As an interesting corollary, we get the characterization: A triangulated sphere has zero 3-colored triangles iff all cycles of the triangulation have an even number of color changes.
I looked at the torus, the Klein bottle, and the projective plane, and I find that the observation is also true for them.
Edit: Just for contrast, adding an example below of a "soap bubble" surface, where the two soap bubbles share a common disk. This surface allows for triangulations with even and odd numbers of 3-colored triangles (but like the other surfaces I looked at, cannot have just one).

Question. I wonder whether this also follows from more general theorems about triangulations of surfaces, or about maximal planar graphs? I have consulted algebraic topology and graph theory texts, but could not find any results in that direction. Would you have a suggestion where else to look, or maybe a reference for that?
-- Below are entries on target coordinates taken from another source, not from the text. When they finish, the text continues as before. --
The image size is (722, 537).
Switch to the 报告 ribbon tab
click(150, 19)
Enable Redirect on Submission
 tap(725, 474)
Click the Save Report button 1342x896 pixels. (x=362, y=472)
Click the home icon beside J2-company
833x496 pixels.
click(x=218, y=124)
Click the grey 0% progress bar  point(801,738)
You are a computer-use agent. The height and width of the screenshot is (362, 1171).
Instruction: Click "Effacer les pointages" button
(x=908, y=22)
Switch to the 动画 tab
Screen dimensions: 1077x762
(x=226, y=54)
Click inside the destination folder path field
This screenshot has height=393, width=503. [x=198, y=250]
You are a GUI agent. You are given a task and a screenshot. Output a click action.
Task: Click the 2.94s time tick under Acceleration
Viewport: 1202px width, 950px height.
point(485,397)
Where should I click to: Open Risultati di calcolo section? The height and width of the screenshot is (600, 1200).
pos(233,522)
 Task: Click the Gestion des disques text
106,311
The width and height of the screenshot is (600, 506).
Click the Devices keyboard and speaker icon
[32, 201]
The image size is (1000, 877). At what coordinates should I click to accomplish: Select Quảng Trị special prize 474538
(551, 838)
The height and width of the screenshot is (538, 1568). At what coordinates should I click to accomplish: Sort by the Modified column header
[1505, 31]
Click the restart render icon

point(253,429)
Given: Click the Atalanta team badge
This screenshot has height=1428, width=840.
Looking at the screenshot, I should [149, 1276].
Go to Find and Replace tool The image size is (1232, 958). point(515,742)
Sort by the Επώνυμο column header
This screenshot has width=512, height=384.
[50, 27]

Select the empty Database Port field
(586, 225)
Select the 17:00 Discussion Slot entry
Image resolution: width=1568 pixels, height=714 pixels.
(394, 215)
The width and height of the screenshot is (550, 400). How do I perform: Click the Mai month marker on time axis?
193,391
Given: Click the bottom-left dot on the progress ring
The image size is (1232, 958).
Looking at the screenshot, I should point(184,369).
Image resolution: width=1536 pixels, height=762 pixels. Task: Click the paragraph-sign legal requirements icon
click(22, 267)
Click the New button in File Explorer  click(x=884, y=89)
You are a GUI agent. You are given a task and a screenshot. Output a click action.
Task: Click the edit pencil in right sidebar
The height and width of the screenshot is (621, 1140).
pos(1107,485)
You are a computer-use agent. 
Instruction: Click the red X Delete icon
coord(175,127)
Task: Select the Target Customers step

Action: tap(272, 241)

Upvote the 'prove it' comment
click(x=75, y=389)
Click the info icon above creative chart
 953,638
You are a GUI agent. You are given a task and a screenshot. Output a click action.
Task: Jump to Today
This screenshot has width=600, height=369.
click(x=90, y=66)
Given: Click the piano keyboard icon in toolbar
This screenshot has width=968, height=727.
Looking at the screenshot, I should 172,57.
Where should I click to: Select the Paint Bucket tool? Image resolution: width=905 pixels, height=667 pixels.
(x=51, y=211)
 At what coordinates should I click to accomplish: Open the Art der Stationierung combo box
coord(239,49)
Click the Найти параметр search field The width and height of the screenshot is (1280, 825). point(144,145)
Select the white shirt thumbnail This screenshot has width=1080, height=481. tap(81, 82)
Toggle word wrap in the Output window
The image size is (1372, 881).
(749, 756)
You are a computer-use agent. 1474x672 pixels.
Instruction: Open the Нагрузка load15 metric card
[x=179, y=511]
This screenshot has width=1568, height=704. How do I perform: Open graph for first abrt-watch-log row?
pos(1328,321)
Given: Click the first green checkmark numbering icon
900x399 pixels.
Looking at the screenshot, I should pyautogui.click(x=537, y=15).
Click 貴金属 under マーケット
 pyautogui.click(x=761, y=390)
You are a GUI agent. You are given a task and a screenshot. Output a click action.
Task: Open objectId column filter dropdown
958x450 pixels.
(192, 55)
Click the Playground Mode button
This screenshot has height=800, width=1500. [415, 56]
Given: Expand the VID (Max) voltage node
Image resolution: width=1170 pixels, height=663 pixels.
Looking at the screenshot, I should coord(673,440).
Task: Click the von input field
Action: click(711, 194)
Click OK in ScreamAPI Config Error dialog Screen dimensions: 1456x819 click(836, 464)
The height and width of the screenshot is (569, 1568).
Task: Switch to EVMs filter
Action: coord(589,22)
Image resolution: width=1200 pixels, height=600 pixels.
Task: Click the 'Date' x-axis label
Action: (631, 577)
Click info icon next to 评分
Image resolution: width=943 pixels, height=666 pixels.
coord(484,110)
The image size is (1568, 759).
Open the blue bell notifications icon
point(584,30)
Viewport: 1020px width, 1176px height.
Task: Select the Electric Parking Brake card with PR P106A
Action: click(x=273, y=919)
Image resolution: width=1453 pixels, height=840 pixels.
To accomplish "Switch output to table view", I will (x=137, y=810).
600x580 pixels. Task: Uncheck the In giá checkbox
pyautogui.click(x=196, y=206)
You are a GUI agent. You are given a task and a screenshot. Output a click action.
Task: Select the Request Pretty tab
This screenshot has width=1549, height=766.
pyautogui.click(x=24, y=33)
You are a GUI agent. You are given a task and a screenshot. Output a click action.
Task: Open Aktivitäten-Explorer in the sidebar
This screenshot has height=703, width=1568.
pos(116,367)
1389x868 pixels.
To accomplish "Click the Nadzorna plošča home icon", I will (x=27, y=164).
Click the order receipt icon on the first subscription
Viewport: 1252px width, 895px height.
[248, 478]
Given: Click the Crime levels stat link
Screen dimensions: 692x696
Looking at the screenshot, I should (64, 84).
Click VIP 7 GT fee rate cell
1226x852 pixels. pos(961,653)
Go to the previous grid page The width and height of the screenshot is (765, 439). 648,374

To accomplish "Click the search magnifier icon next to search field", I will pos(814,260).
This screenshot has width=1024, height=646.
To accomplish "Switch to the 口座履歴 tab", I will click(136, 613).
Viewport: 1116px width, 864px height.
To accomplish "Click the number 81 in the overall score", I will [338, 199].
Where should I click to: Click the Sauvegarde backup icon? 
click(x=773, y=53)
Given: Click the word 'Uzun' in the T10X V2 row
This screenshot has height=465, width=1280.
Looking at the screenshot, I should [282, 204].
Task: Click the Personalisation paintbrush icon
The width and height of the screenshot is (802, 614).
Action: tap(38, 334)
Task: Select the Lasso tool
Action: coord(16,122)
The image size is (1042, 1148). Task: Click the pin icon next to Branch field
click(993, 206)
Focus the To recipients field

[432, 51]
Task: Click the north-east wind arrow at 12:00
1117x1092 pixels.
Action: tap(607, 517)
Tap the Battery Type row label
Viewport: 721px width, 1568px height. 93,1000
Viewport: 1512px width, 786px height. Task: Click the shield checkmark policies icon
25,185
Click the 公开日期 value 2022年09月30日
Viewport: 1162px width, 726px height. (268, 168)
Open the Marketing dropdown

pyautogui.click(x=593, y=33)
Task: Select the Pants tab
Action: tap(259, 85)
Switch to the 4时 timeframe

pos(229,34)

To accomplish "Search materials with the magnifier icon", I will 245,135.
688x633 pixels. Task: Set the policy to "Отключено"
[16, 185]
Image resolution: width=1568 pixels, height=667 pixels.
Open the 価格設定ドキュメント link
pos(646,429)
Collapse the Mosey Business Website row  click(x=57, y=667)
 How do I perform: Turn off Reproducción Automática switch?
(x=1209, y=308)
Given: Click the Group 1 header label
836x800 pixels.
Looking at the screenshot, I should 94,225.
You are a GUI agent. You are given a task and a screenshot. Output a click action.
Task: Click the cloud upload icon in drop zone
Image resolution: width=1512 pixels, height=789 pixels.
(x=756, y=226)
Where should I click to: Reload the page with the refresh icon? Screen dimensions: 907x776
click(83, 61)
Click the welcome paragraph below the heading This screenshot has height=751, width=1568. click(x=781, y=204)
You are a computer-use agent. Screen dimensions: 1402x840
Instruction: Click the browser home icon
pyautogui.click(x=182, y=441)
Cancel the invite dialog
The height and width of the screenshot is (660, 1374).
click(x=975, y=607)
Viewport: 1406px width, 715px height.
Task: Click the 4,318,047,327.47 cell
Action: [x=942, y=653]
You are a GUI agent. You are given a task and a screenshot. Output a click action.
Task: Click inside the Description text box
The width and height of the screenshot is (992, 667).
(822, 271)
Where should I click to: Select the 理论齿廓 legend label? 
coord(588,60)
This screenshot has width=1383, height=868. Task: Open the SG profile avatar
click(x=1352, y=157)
 A: A counting proof shows that this observation is unrelated to the global topology.
Every edge is monochromatic or dichromatic.  How many dichromatic edges are there?  If each triangle tells you its number of dichromatic edges (either 0, 2, or 3), you can add these up and divide by two to get the total number of dichromatic edges (since every edge contributes to two triangles).  So the number of trichromatic triangles must be even.
This proof works for $k$-dimensional manifolds when $k$ is even, since the number of $k$-colored $(k-1)$-simplices bounding any $k$-simplex must be 0, 2, or $k+1$.
Your corollary similarly transfers to higher even dimensions, at least for orientable manifolds, replacing "cycles of edges" with "hypersurfaces of $(k-1)$-simplices", and "even number of color changes" with "even number of $k$-colored $(k-1)$-simplices".
A: Just to close the loop on this: the double-counting argument in the answer of user Matt allows for a nice visual proof of the (2-dim.) Lemma of Sperner. Just want to capture it here, as it connects nicely with the triangulation of the sphere / the maximal planar graph in my OP question.

Start with a triangulated polygon in the plane, and label each vertex with one of 3 colors. The example just shows the boundary of such a triangulated, 3-colored polygon. Claim (Sperner’s Lemma): If the boundary has an odd number of color changes, then a 3-colored triangle exists in the polygon triangulation. In fact, more generally, an odd number of such 3-colored triangles exists.
Proof: Go to 3-dimensional space, and build a “tent” over the polygon like in the diagram: add a colored vertex, and add the edges between this additional vertex and the boundary vertices of the polygon. This way, we have effectively created a triangulation of the topological sphere $S^2$.
If the boundary of the polygon has an odd number of color changes, this gives an odd number of 3-colored triangles in the “tent” over the polygon. But from the double-counting argument in user Matt’s answer, we know an even number of 3-colored Sperner triangles must exist. Hence the polygon at the bottom must have an odd number of 3-colored triangles (at least one) in its triangulation, which completes the proof.